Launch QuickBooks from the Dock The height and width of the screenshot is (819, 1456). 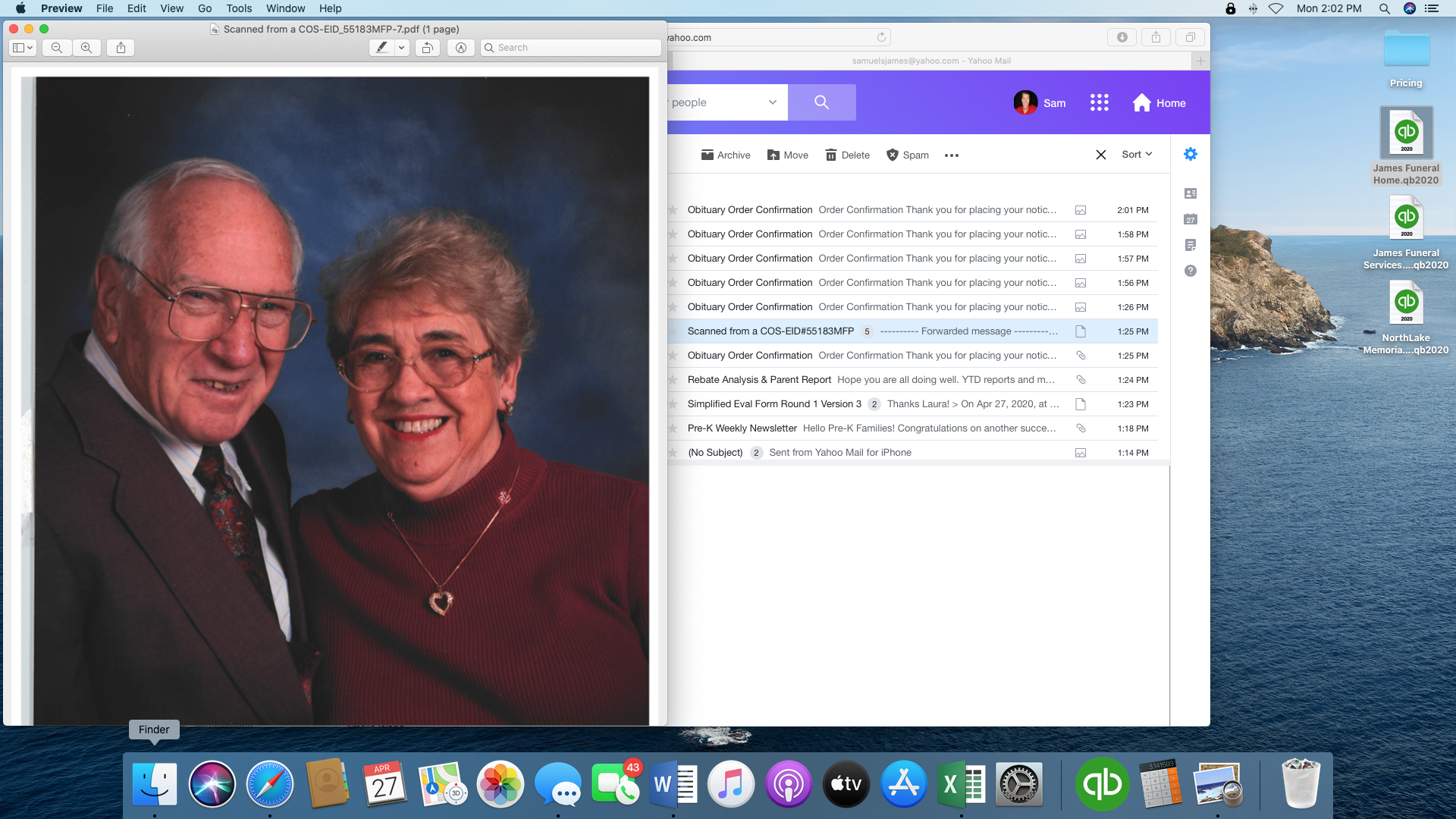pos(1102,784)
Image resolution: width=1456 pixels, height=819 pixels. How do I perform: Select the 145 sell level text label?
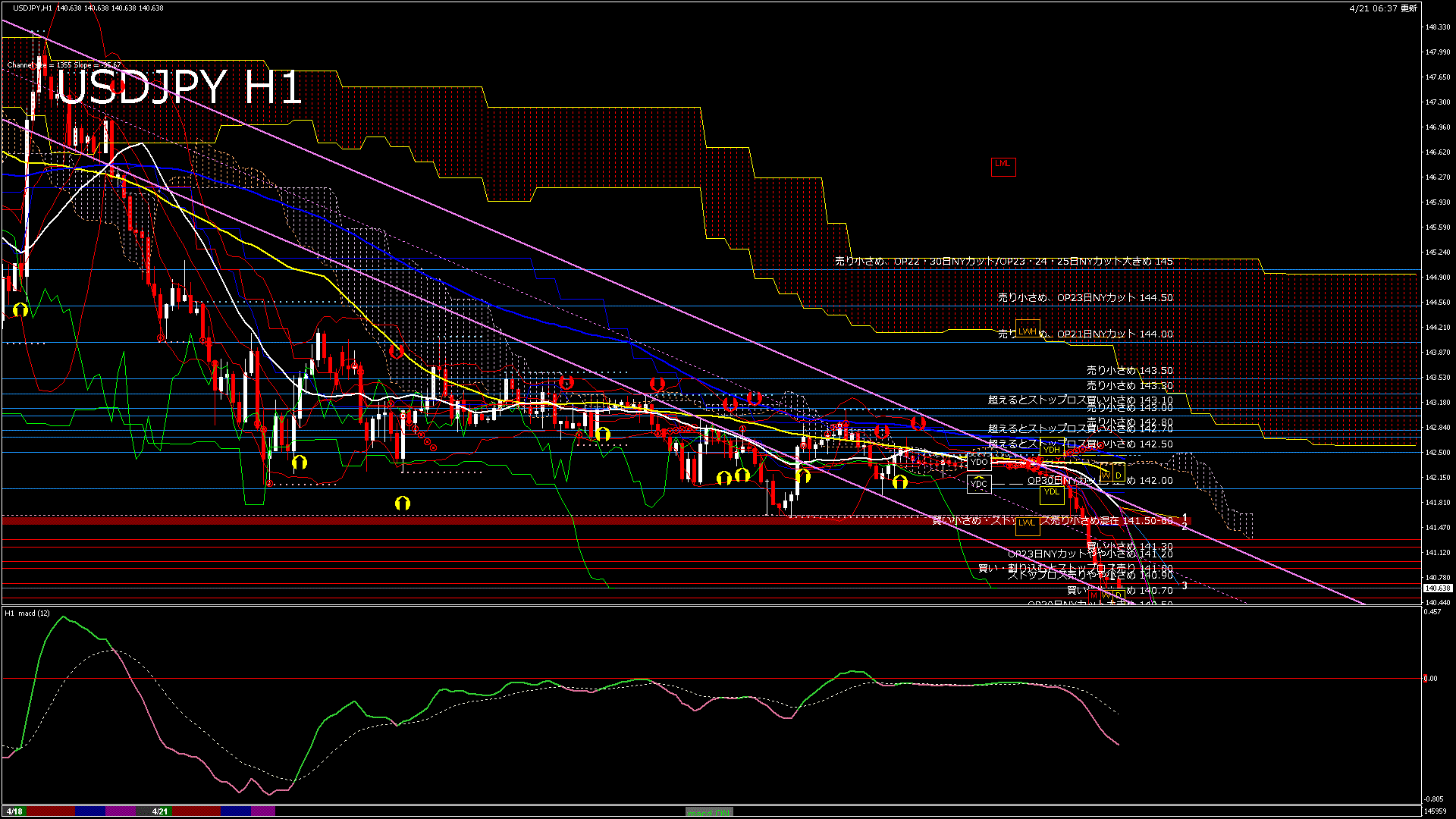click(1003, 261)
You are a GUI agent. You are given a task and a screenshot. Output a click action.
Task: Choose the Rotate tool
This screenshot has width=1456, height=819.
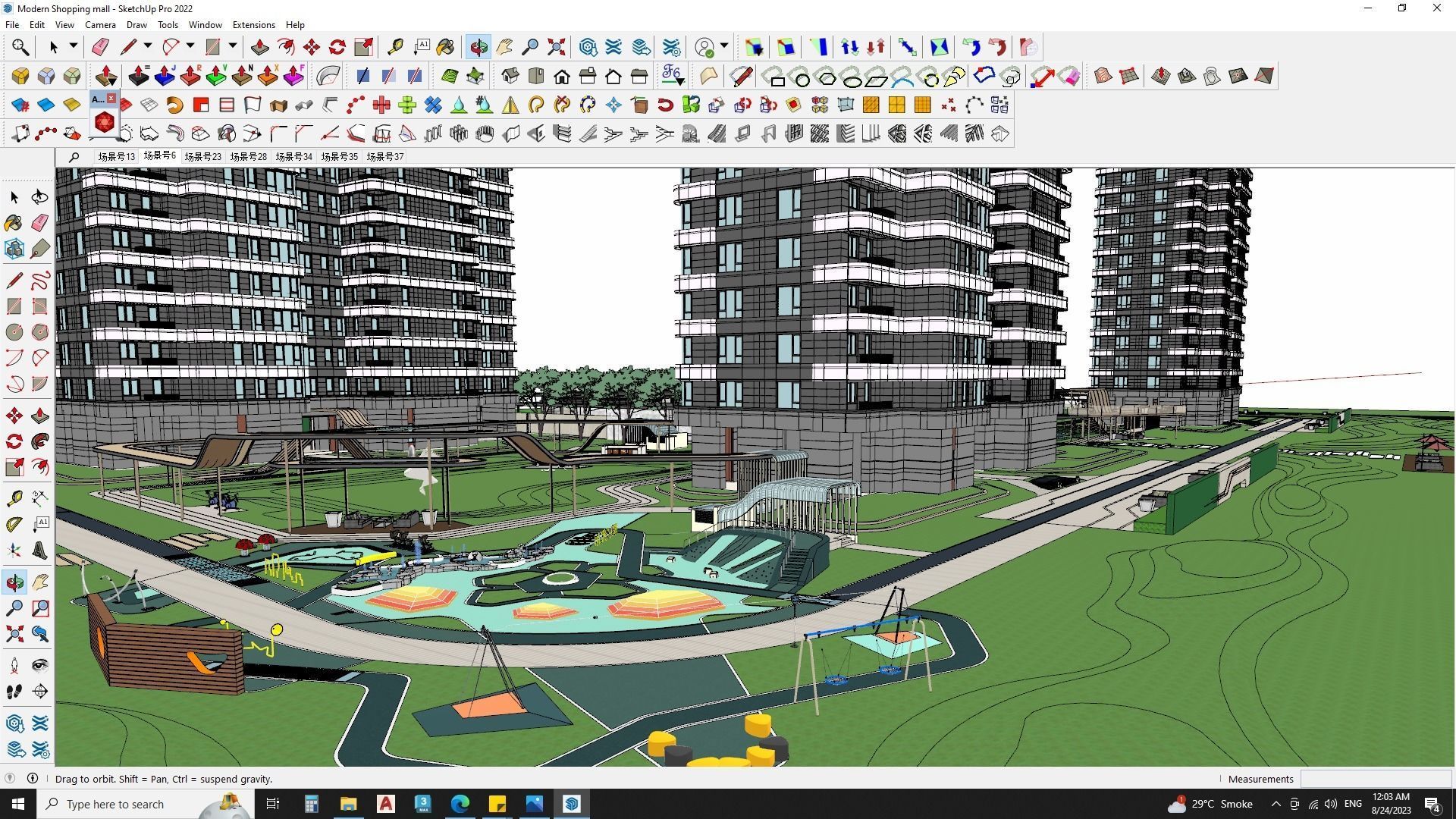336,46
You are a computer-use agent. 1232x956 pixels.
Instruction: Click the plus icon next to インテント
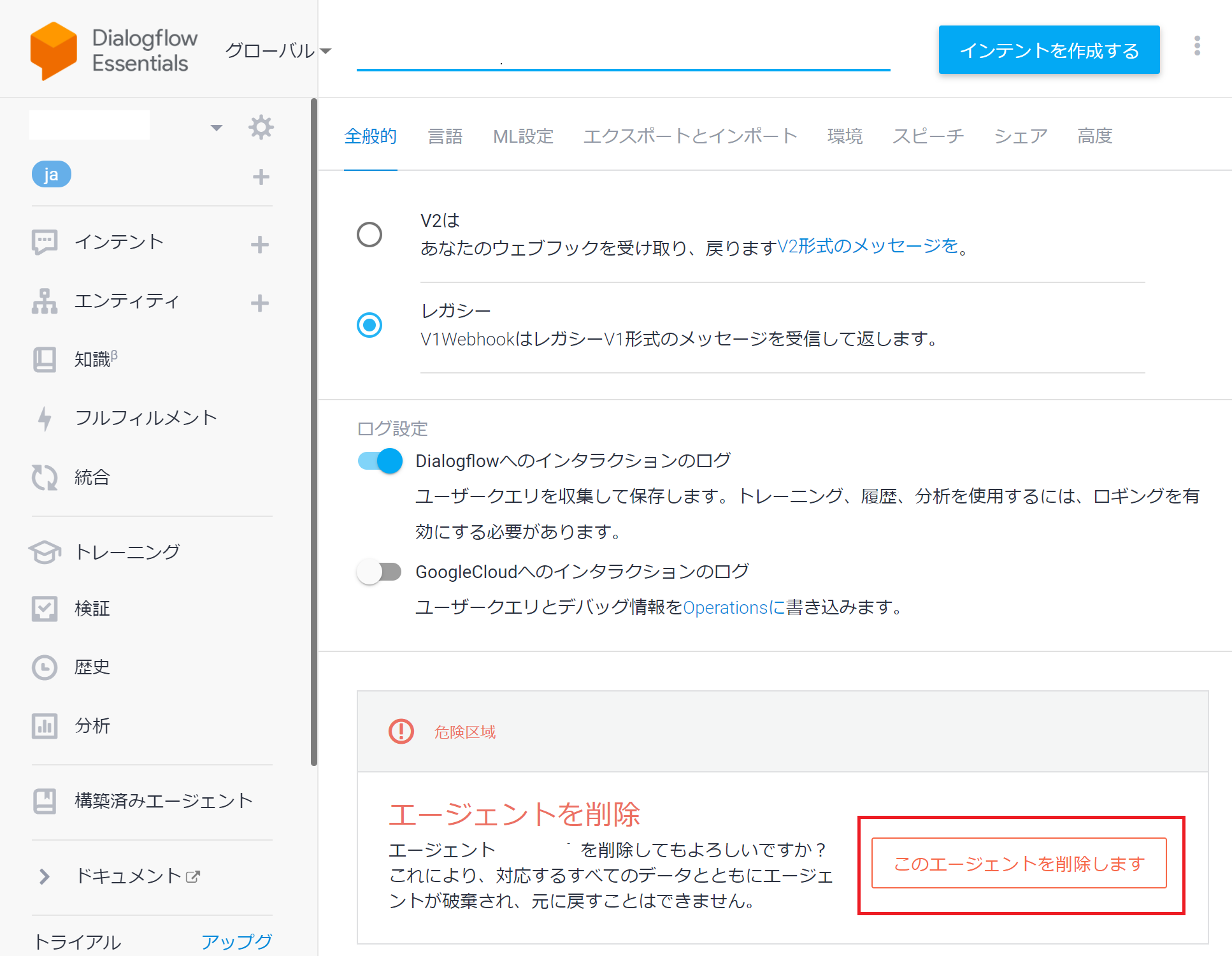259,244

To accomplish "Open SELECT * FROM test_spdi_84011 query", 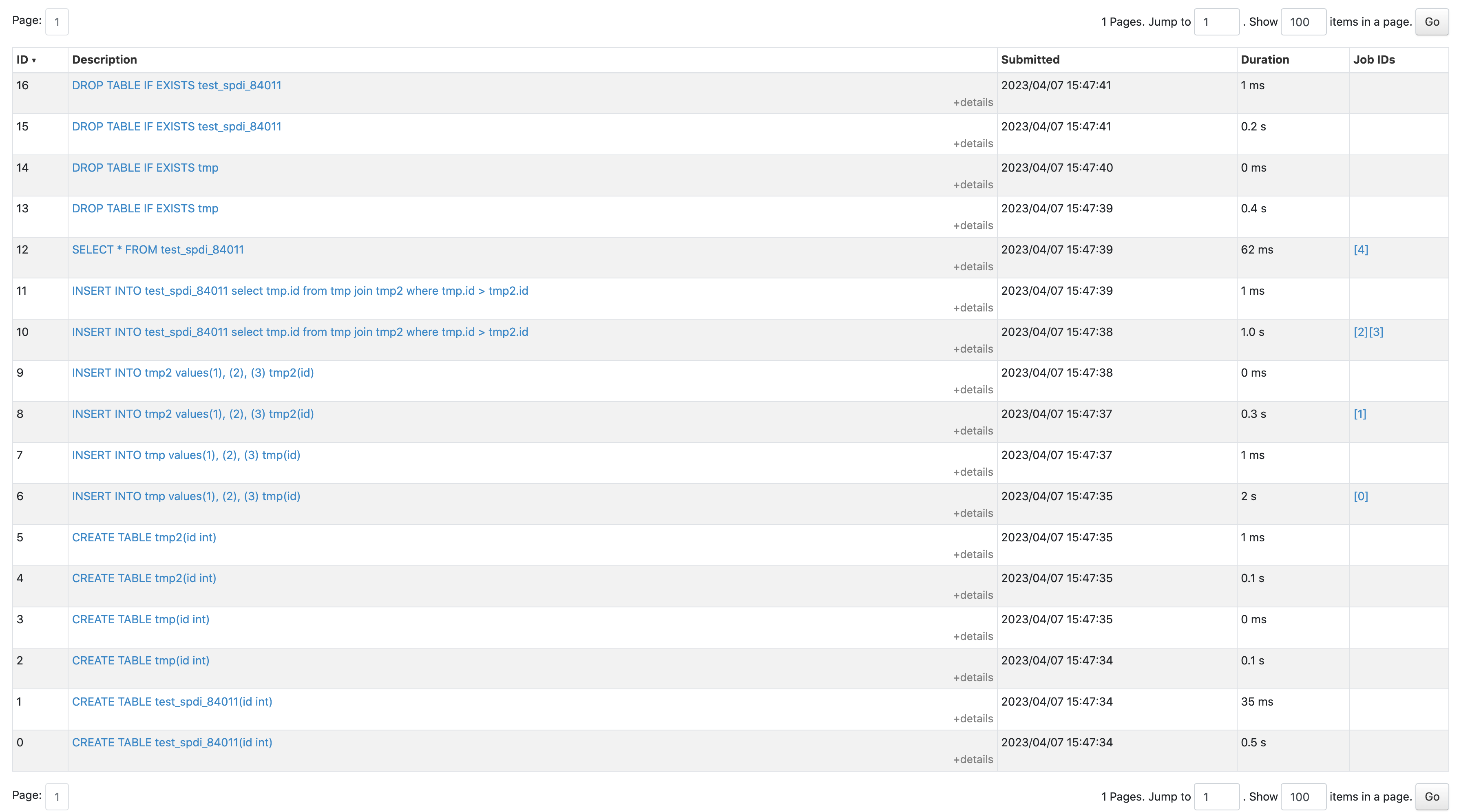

····················

> TASK STATEMENT
Copy exactly, leaving out pictures, the lines from the line containing "This screenshot has width=1456, height=819." through the last line of the records.

> EXERCISE SOLUTION
This screenshot has width=1456, height=819.
336,46
You are a computer-use agent. 1232x956 pixels.
Instruction: Click the plus icon next to インテント
259,244

To accomplish "Open SELECT * FROM test_spdi_84011 query", 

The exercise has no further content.